İngiltere'de ticaret hukuku anlayışı Kara Avrupası'ndan farklı olduğu için, karşılaştırılabilir bilgi vermek güçtür. Ticaret hukukunun merkezinde satım sözleşmesi yer alır ve bu alan 1983 yılında kabul edilen Eşya Satımı Kanunu (Sale of Goods Act) tarafından yönetilir. Anılan Kanun çeşitli tarihlerde değiştirilmiştir.
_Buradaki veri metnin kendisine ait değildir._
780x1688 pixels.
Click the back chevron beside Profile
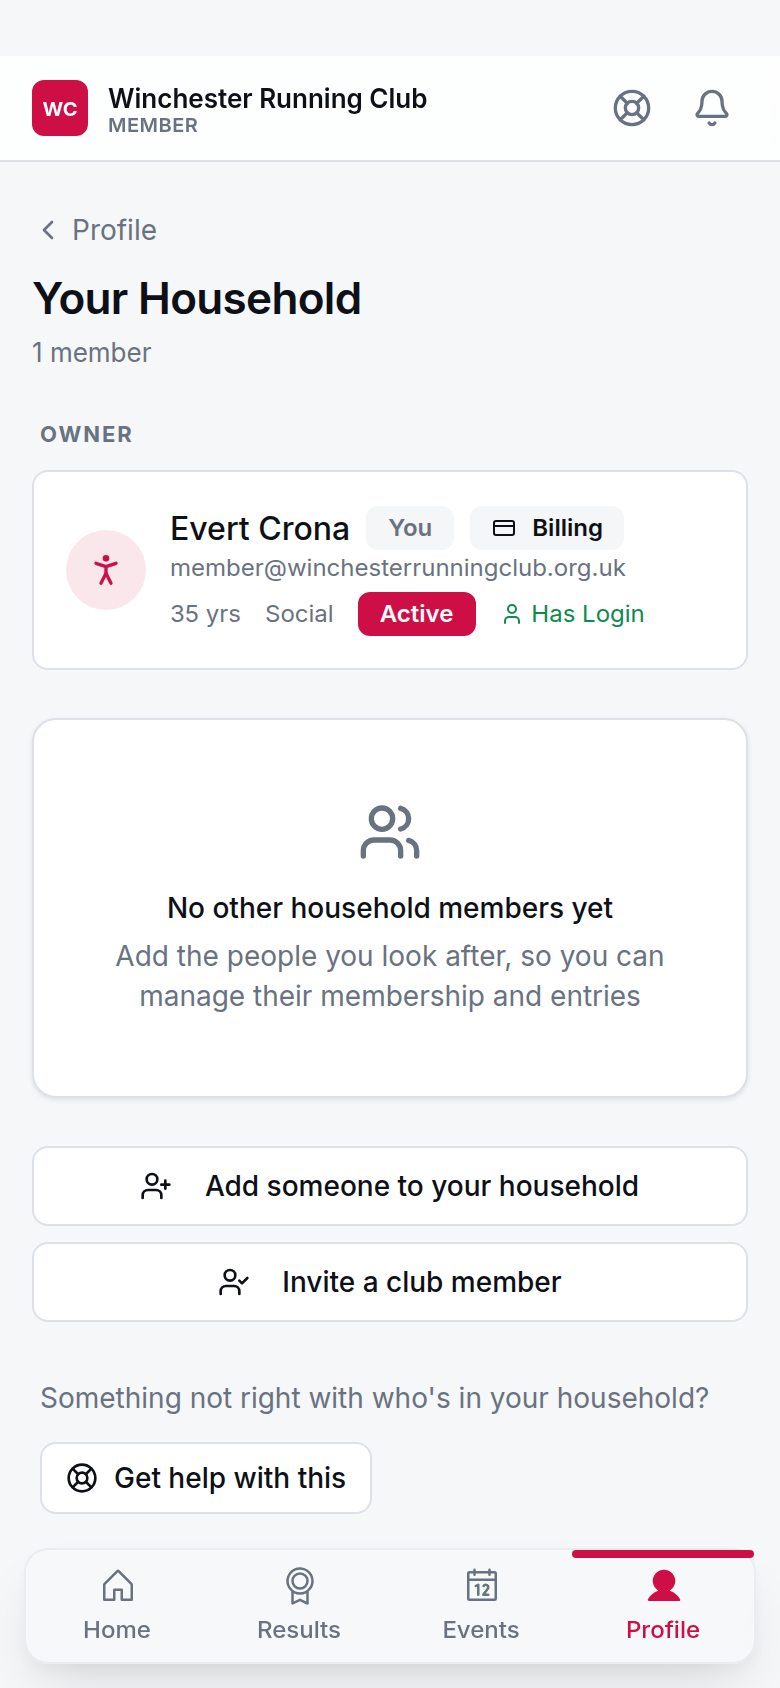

Bu değişiklikler dışında, son elli yılın önemli kanunları arasında 1973 yılında kabul edilen Eşya Sağlama Kanunu (Supply of Goods Act), genel işlem şartları ile ilgili 1977 yılında kabul edilen Dürüst Olmayan Sözleşme Şartları Kanunu (Unfair Contracts Terms Act) ve tüketicinin korunması hakkında 1999 yılında kabul edilen Tüketici Sözleşmelerinde Dürüst Olmayan Şartlara İlişkin Düzenlemeler Kanunu (Unfair Terms in Consumer Contracts Regulations Act 1999) sayılabilir.
25 Şirketlere, özellikle sermaye şirketlerine ilişkin olarak İngiltere'de önemli değişiklikler yapılmıştır. Bunlar AET/AT yönergeleri çerçevesinde gerçekleştirilmiştir. Uyumlaştırmalar ile İngiliz Şirketler hukukunun "avrupalaştığı" da ileri sürülebilir. Kısaca söylemek gerekirse bugün anonim şirketlere ilişkin olarak AB üyesi ülkelerde hangi hükümler uygulanıyorsa, İngiltere'de de aynı hükümler uygulanmaktadır. Bu arada "common law"dan gelen ünlü ultra-vires, İngiliz hukuk sisteminden çıkarılmıştır. İngiltere'de şirketler hukuku alanında iki büyük gelişme iki büyük kapsamlı değişikliğe sebep olmuştur. Bunlardan birincisi 1985 Şirketler Kanunu (Companies Act) ile bunun 1998 ve 1999 değişiklikleridir. Bu değişikliklerin büyük çoğunluğu AET/AT yönergeleri ve tüzükleri bağlamında gerçekleştirilmiştir. İkincisi ise Cadbury raporu ile başlayan ve bütün Dünyayı saran kurumsal yönetim ilkelerinin pay senetleri borsada işlem gören şirketleri, dolayısıyla şirketler hukukunu temelden etkilemesidir.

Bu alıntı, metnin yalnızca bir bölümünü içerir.